Création d’instances démocratiques et randomisation
Les solutions concrètes qui ont émergé de ce détour par la fiction ont quant à elles fait la part belle aux instances démocratiques nouvelles, donnant de la voix à des parties prenantes rarement entendues. Parmi elles, un comité de la nature et des générations futures siégeant au Conseil municipal, un conseil bicéphal œuvrant pour la sobriété hydrique (composé d’un comité d’habitants et d’un comité scientifique) ou encore un conseil écosystémique donnant la parole à des représentants des montagnes, des fleuves et des forêts. Évoquée à plusieurs reprises, la Convention citoyenne pour le climat aura été une source d’inspiration majeure.
Se mettre dans la peau des premiers concernés, c’est aussi l’idée qu’a eu un des groupes de l’atelier travaillant sur la place controversée du loup en France : et si, pour établir un diagnostic partagé, on plaçait une caméra sur la tête de l’animal ou on le suivait avec un drone ? Une expérience sensible qui permettrait sans doute de mieux appréhender son comportement.

- [Section de données]:

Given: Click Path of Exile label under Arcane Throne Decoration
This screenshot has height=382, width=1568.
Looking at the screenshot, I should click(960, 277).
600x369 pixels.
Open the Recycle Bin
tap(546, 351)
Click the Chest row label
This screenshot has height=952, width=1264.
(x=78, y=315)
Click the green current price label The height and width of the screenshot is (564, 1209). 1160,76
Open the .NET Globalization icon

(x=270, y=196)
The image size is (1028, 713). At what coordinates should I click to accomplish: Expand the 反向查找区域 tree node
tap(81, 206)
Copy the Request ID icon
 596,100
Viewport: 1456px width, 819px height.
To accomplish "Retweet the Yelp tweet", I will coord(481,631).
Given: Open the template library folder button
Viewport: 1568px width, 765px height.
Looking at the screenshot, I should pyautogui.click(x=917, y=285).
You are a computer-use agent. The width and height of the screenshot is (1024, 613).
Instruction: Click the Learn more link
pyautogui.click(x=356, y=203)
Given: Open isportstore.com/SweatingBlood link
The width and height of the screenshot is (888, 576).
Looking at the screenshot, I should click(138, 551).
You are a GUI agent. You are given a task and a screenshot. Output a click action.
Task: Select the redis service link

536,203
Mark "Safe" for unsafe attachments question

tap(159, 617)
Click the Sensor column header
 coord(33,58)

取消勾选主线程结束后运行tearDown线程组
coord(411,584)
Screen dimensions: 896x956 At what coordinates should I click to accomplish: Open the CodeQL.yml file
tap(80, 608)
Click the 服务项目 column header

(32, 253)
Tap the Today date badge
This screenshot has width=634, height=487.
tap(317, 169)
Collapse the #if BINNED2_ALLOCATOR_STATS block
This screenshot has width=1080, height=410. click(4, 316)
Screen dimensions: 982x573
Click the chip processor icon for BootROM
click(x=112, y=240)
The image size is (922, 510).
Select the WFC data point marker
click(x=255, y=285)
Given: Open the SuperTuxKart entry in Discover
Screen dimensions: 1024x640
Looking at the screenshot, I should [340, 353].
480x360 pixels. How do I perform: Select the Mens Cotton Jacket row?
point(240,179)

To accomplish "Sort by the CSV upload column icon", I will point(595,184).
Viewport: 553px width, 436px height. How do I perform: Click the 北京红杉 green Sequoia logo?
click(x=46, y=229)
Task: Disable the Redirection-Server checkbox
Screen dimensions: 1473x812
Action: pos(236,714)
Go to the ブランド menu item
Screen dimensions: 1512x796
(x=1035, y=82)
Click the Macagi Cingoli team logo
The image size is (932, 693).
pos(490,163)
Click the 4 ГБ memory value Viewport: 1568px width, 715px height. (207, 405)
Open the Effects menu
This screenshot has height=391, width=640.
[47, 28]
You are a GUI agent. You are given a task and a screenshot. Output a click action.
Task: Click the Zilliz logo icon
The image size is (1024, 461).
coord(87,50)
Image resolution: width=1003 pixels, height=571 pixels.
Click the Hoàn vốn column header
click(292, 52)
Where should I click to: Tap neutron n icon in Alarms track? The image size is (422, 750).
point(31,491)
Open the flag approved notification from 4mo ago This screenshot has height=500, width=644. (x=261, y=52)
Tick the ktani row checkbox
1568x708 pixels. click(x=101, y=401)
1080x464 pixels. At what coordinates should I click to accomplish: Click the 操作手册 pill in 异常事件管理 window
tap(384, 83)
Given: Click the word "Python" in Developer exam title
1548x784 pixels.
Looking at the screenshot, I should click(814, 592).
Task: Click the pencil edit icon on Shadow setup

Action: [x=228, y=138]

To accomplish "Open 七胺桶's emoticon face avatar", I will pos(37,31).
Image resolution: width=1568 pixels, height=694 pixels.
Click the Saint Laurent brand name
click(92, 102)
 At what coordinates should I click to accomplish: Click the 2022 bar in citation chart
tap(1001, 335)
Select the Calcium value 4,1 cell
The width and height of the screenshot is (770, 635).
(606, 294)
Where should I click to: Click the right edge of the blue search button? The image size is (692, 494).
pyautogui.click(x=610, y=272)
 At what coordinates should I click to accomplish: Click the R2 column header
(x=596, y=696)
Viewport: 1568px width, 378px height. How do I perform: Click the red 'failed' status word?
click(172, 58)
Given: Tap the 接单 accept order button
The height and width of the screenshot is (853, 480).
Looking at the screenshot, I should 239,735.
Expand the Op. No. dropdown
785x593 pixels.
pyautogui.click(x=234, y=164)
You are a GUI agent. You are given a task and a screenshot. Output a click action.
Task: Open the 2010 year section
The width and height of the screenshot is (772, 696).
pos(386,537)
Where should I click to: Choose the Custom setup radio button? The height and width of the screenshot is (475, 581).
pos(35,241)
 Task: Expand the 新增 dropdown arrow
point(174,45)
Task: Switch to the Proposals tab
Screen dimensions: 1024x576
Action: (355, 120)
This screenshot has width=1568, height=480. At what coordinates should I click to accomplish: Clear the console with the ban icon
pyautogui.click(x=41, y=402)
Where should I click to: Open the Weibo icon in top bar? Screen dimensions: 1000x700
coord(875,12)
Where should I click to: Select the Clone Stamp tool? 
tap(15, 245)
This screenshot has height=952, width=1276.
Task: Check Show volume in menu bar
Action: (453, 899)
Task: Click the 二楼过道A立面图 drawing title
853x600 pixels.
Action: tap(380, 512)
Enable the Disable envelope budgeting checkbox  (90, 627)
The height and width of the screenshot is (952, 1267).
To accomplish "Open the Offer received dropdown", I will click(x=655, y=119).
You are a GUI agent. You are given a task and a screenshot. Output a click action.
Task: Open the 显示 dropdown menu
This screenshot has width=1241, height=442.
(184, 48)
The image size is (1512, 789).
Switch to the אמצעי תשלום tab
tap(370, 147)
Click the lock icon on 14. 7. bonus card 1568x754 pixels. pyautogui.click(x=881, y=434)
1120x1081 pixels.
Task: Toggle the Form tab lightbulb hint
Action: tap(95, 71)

- [Consigne]: Rédigez la suite du texte sur les nouvelles instances démocratiques et la randomisation, en reprenant après sa dernière phrase. Vous n'avez pas besoin de la liste pour ce travail.

- [Réponse rédigée]:
Autre piste explorée dans le cadre de ces ateliers : remettre du hasard dans les décisions pour accélérer la mise en place de solutions. S’attaquant au sujet de la pollution de l’air liée à l’automobile, des participants ont proposé de mettre en place des ZFE (zones à faibles émissions) aléatoires mais réversibles, dans des zones géographiques tirées au sort qui expérimenteraient diverses solutions : le tout-vélo, la modification des moteurs des voitures, les pièges à particules, …
Ces propositions seront mises à disposition de tous dans un livrable final afin que le dispositif puisse ensuite être déployé plus largement dans d’autres contextes, par tous ceux qui souhaiteraient s’en inspirer.